Diese Umsatzgrenze wurde mit Wirkung ab 2007 auf 500.000 EUR erhöht.
Fraglich ist, ob in die Umsatzgrenze auch nicht umsatzsteuerbare Auslandsumsätze einzubeziehen sind. Dies bejaht der BFH. Er stellt zunächst klar, dass der Wortlaut des § 141 Abs. 1 Satz 1 Nr. 1 AO offen und damit auslegungsfähig und -bedürftig ist.
Mit Blick auf den Verweis auf § 4 Nr. 8 bis 10 UStG ergibt sich allerdings, dass der Umsatzbegriff des § 141 Abs. 1 S. 1 Nr. 1 AO an die Regelungen des UStG anknüpft, das den Umsatzbegriff nicht allgemein definiert und auch nicht steuerbare Umsätze als Umsätze, welche aber eben nicht der Umsatzsteuer unterliegen, behandelt. Soweit § 141 Abs. 1 Satz 1 Nr. 1 AO Umsätze nach § 4 Nr. 8 bis 10 UStG ausnimmt, beruht dies alleine auf der Übernahme des Wortlauts der Vorgängerregelung der RAO.

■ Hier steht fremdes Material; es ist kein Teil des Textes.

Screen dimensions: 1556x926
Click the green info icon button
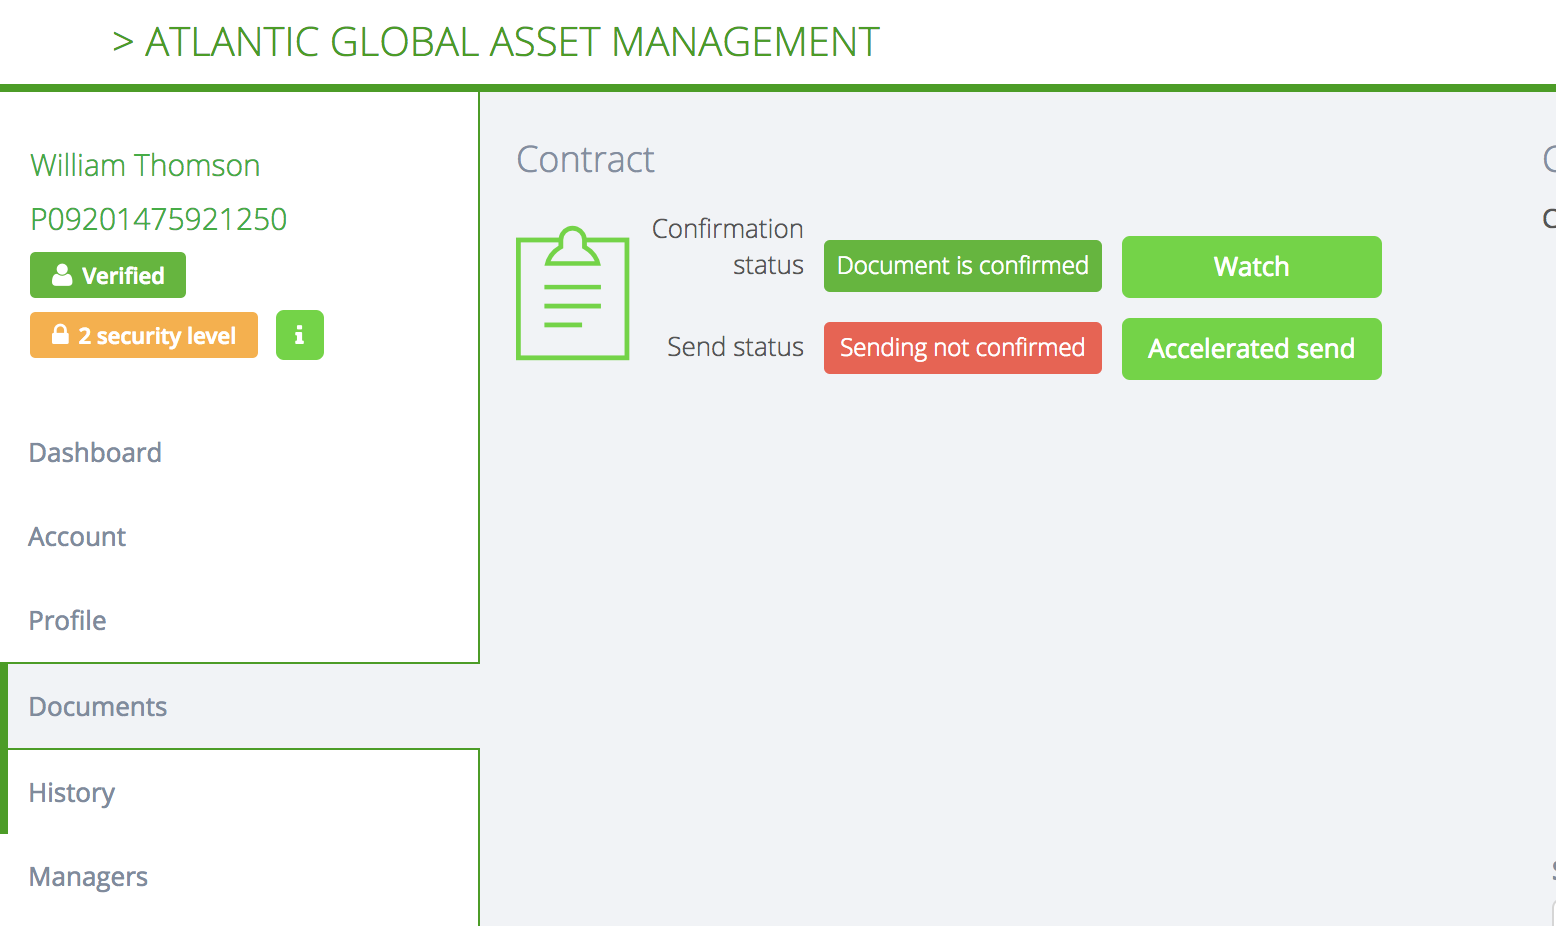point(299,335)
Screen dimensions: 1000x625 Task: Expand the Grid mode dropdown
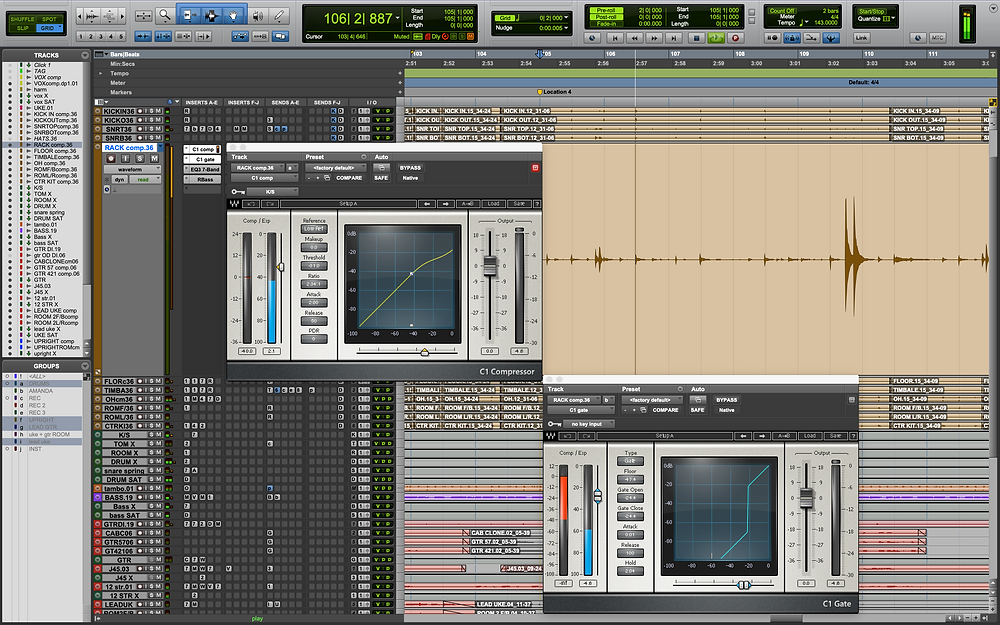60,26
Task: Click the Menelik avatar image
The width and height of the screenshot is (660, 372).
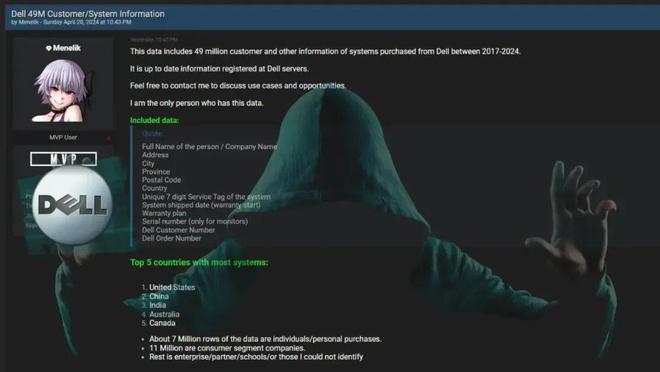Action: coord(63,90)
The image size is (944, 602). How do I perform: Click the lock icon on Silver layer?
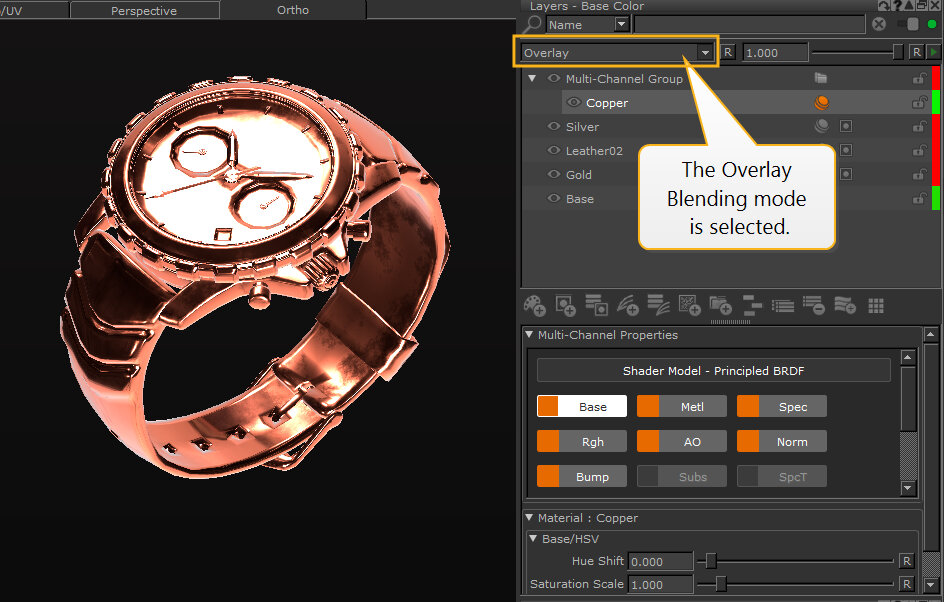918,127
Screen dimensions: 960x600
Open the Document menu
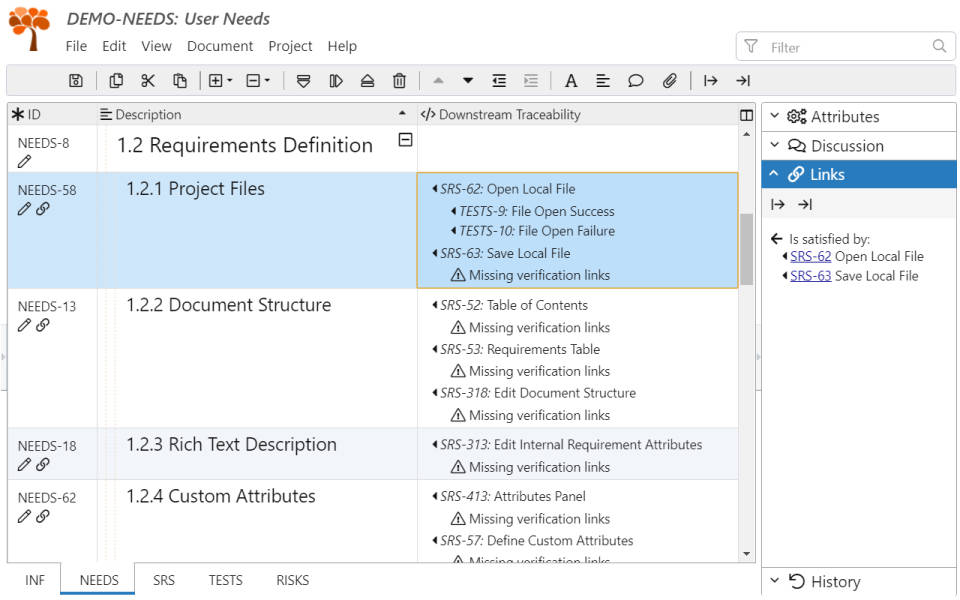point(220,46)
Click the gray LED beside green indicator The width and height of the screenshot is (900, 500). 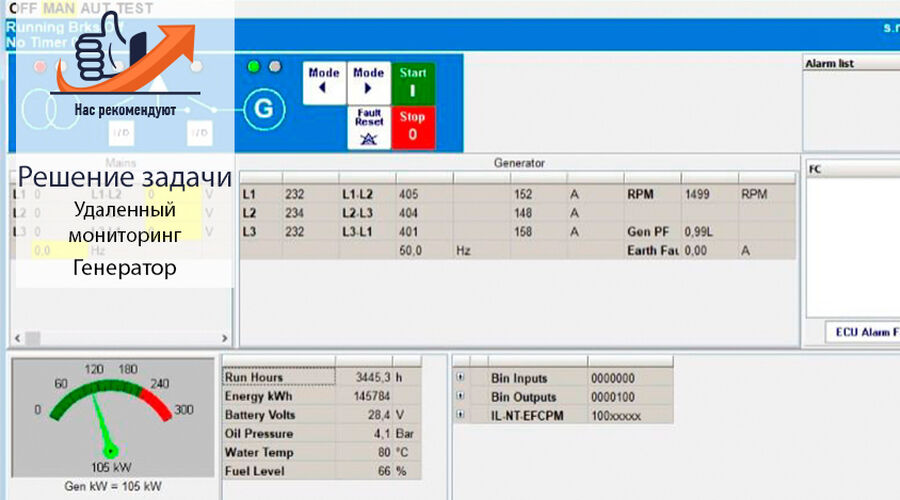276,67
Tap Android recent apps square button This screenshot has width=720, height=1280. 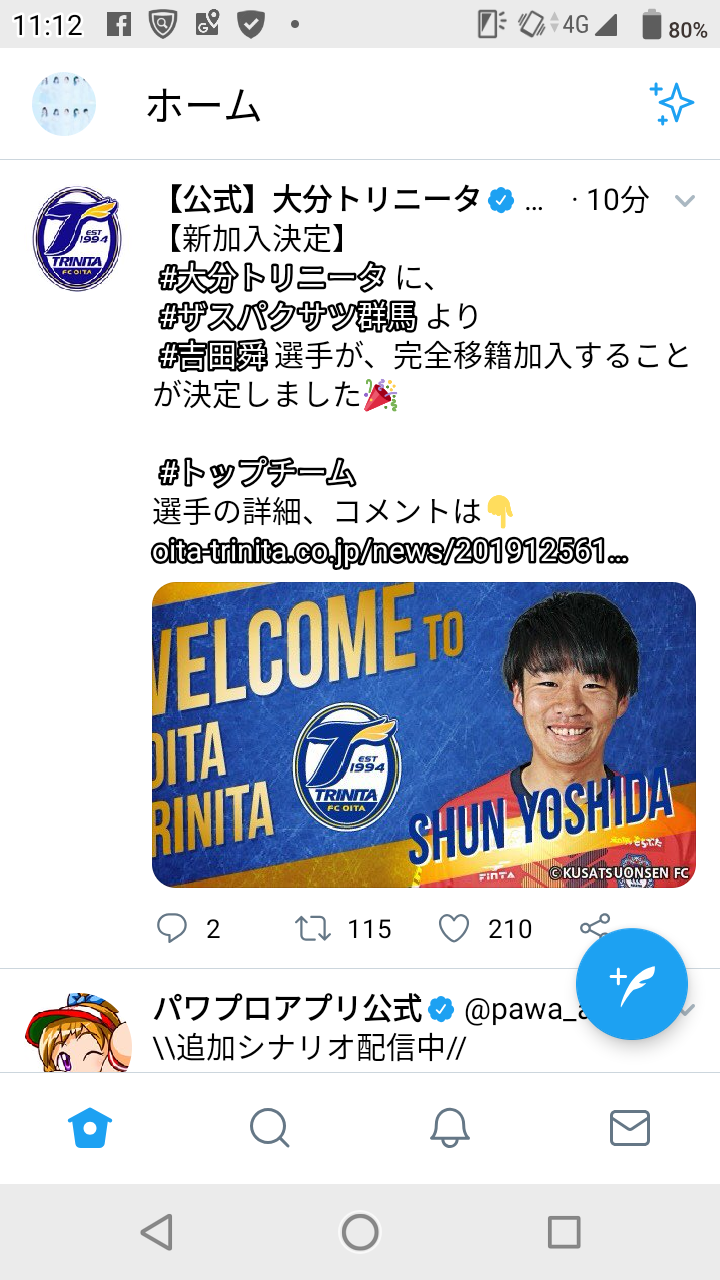click(x=564, y=1232)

Maßgeblich stellt der BFH auf den mit § 141 Abs. 1 Satz 1 Nr. 1 AO verfolgten Zweck der "richtigen Gewinnermittlung für die Einkommensbesteuerung" ab. Da bei der Gewinnermittlung eines unbeschränkt Steuerpflichtigen auch Umsätze als Betriebseinnahmen zu berücksichtigen sind, die nicht umsatzsteuerbar sind, ist es gerechtfertigt, bei der Prüfung der Umsatzgrenze prinzipiell von den gesamten Umsätzen auszugehen, die sich ertragsteuerrechtlich auswirken.
Dazu aber gehören auch nicht der Umsatzsteuer unterliegende Auslandsumsätze.
Hinweis
Da die Buchführungspflicht nach § 141 Abs. 2 Satz 1 AO vom Beginn des Wirtschaftsjahrs an zu erfüllen ist, das auf die Bekanntgabe der entsprechenden Mitteilung der Finanzbehörde folgt, bleibt dem Steuerpflichtigen zu deren Vermeidung nichts anderes übrig als bereits im Vorfeld penibel auf die Einhaltung der Umsatzgrenzen zu achten.